Work item
Answer these from the scleral buckle text below:
(a) What is the maximum span of breaks, in clock hours, for which segmental/limited buckles are useful?
(b) What kind of buckle is best for single breaks between recti muscles?
(c) What treatment is typically used for the break(s) in step 5 of the surgical technique?

Passage provided
........
Figure 3. Color photographs of the nasal (A) and inferotemporal (B) retina following placement of a 360-degree encircling band in an eye with a rhegmatogenous retinal detachment and no posterior vitreous detachment. A cryotherapy scar is seen to be supported by the encircling band, the posterior border of which was placed so as to be posterior to the tear and retinopexy treatment (A).
 
Segmental/limited buckles are useful for breaks that span no more than six clock hours, and are readily identified and treated with retinopexy. All segmental buckle indents fade with time, thus the long-term success is reliant upon permanent retinopexy rather than permanent scleral indentation. This is a technique that is favored over encircling buckles in the United Kingdom. Encircling buckles may be combined with an additional segmental buckle to provide a higher indent over a localized area, together with providing some 360-degree indent.8

Radial buckles with a sponge are best for single breaks between recti muscles (for easiest access), particularly highly elevated retinal tears.

Surgical Technique

Scleral buckle surgery can be easily summarized into several discrete steps, as follows:

1. Conjunctival peritomy and isolation of rectus muscles.
2. External localization of all retinal breaks.
3. Decide on buckle type and location.
4. ±External drainage of subretinal fluid.
5. Treat break(s)—cryotherapy, typically.
6. Place and secure buckle.
7. Retinal examination.
8. Conjunctiva and Tenon’s capsule closure followed by subconjunctival steroid and antibiotic injection.
........
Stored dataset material

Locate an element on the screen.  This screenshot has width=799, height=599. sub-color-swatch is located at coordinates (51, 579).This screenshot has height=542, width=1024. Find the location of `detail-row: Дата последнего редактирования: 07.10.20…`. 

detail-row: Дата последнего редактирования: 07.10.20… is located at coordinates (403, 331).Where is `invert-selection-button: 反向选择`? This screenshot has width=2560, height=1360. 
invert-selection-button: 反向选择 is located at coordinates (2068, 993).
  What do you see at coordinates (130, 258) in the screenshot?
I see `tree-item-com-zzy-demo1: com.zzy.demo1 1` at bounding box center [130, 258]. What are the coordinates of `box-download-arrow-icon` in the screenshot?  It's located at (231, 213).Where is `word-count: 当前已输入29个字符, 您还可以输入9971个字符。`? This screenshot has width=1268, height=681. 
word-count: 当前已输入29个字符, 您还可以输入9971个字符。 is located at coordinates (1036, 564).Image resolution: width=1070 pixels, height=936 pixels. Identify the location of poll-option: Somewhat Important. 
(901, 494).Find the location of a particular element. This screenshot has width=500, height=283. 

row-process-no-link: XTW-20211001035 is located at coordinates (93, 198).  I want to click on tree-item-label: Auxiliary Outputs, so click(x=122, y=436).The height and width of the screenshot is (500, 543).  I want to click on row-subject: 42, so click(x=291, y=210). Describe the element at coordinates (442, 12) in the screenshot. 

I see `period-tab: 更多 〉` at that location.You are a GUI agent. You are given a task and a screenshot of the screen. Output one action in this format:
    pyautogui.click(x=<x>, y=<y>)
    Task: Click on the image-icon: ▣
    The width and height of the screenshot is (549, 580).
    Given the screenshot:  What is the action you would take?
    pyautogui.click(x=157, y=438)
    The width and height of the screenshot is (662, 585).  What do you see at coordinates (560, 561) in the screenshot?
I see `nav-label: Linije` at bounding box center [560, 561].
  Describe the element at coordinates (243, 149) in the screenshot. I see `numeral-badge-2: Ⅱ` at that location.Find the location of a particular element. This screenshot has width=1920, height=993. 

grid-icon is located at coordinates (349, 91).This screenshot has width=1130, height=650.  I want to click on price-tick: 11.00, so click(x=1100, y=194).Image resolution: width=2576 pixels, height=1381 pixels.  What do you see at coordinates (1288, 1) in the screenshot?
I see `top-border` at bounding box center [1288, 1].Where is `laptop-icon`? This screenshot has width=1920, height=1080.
........
Answer space
(a) No more than six clock hours.
(b) Radial buckles with a sponge.
(c) Cryotherapy.